### Lesetext
※ ※ ※
Sein Unternehmen kooperiert seit März 2017 mit Fenecon. Die Firma aus Deggendorf von Franz-Josef Feilmeier bietet für den Heimspeicher Pro 9-12 das Vergütungsmodell 20 Jahre Freistrom von Caterva an. Für Gewerbe und Industrie bietet Fenecon Lösungen ab 100 Kilowatt bis mehreren Megawatt Leistung an. Verbaut werden die Akkus von BYD aus China.
Laut Feilmeier sollte ein Batteriespeicher in den nächsten zwei Jahrzehnten nicht in der solaren Eigenversorgung gefangen sein. Eine Kombination von mehreren Anwendungen sei entscheidend.
Zwei von drei Anfragen würden auch eine Notstromversorgung beinhalten, sagt Feilmeier. „Auch wenn alle wissen, dass Stromausfälle selten sind, so hat die Industrie doch hohe Kosten für Arbeits- und Maschinenausfälle.“
Standardisierung der Systeme
Auch er sieht weiter eine Relevanz für Regelenergie, weiß aber, dass die Preise in den nächsten Jahren deutlich nach unten gehen werden. Bei kleineren und modular aufgebauten Speichern hinter dem Zähler können künftig zusätzlich immer mehr Erträge durch Netzdienstleistungen generiert werden.
※ ※ ※
### Aufgaben
a: Übersetze diesen Satz aus dem Lesetext ins Englische: „Verbaut werden die Akkus von BYD aus China.“
b: Gib den Abschnitt des Lesetexts wortgetreu wieder, beginnend bei „Laut Feilmeier sollte“ und endend bei „Anwendungen sei entscheidend.“.

### Datensatzauszug
※ ※ ※
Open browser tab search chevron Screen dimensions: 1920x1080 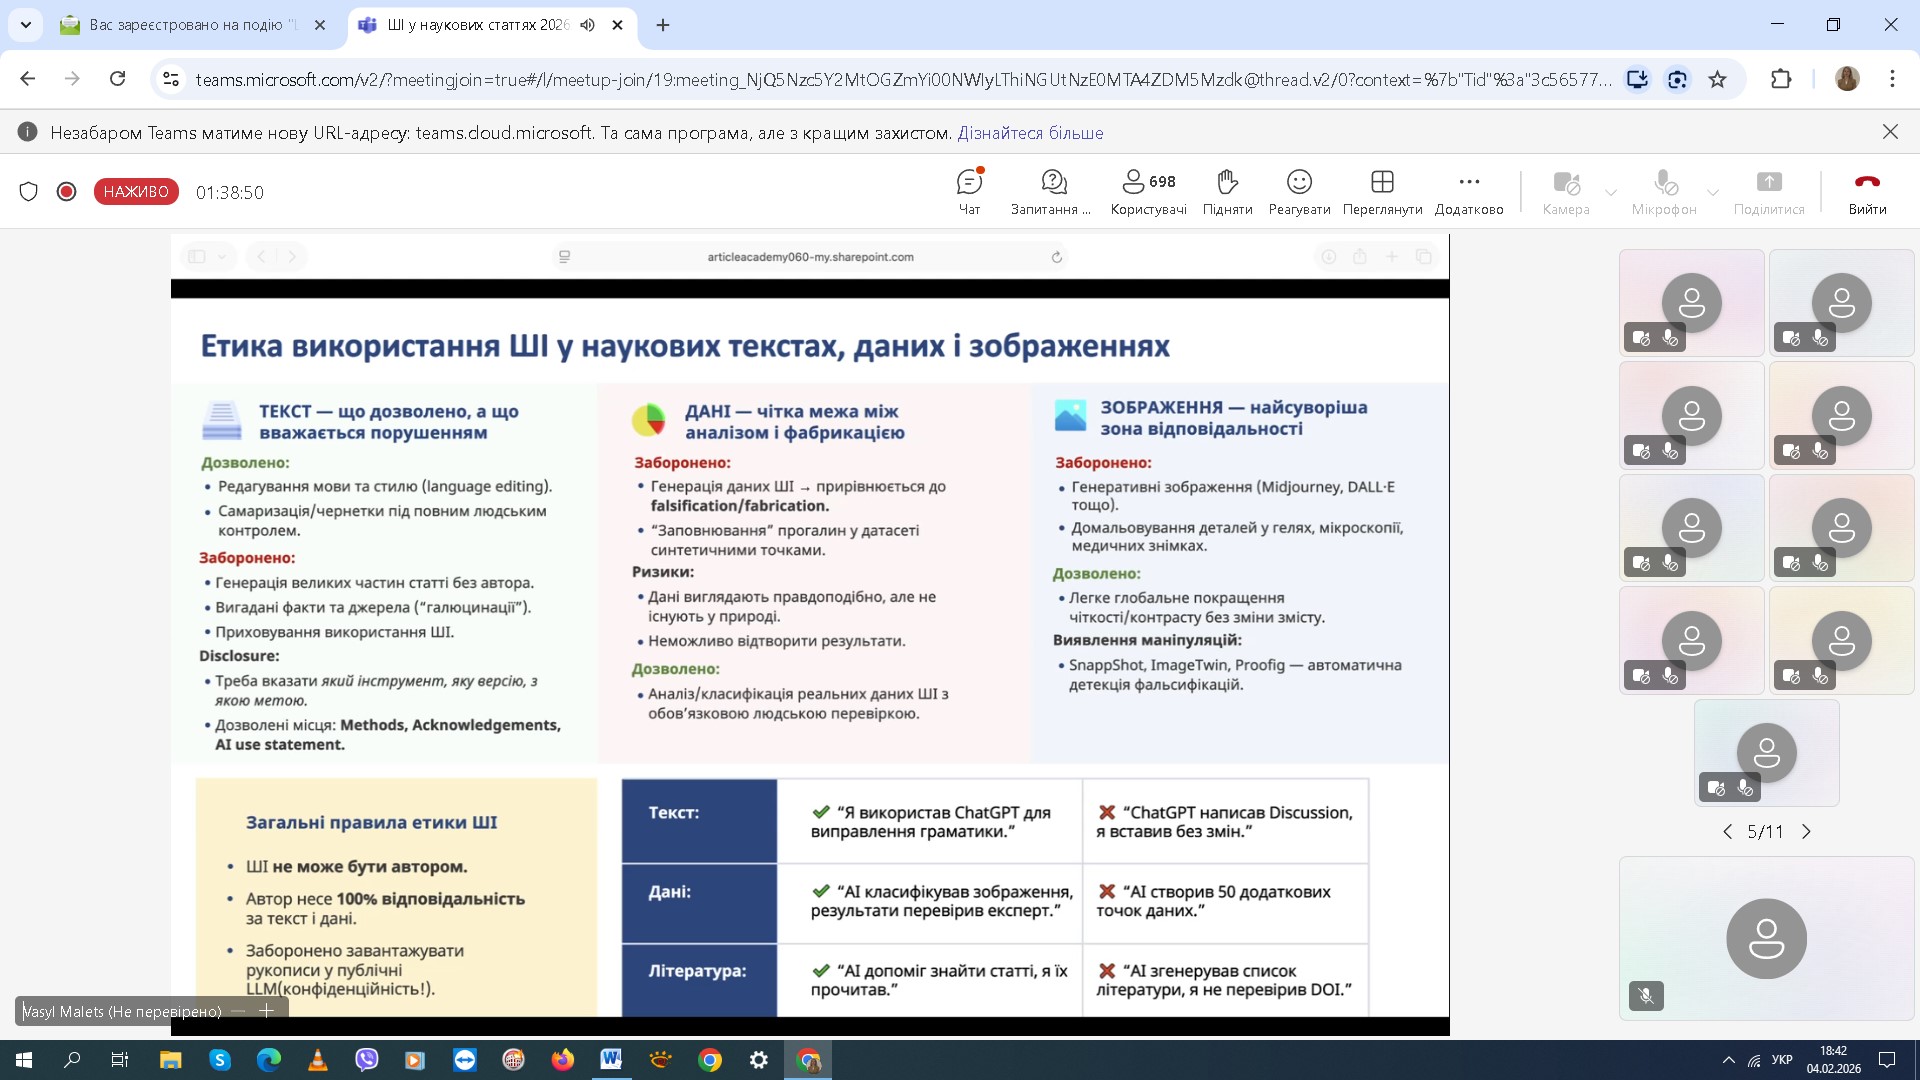25,25
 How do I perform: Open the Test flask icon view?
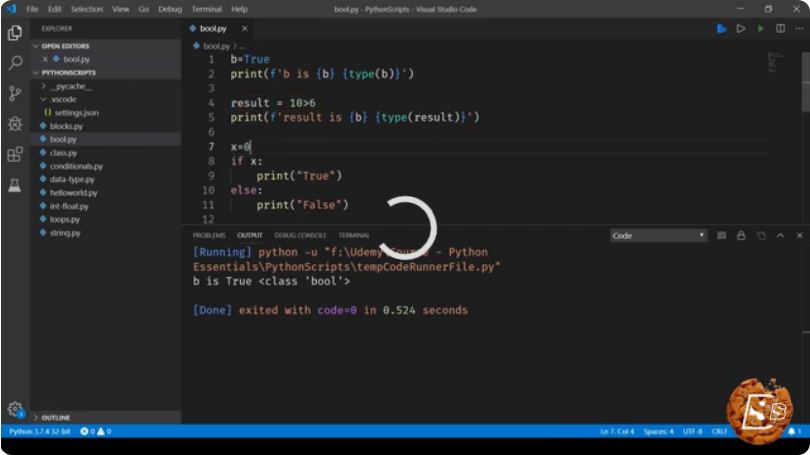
※ ※ ※
### Lösungen je Aufgabe
a: The batteries installed come from BYD in China.

b:
Laut Feilmeier sollte ein Batteriespeicher in den nächsten zwei Jahrzehnten nicht in der solaren Eigenversorgung gefangen sein. Eine Kombination von mehreren Anwendungen sei entscheidend.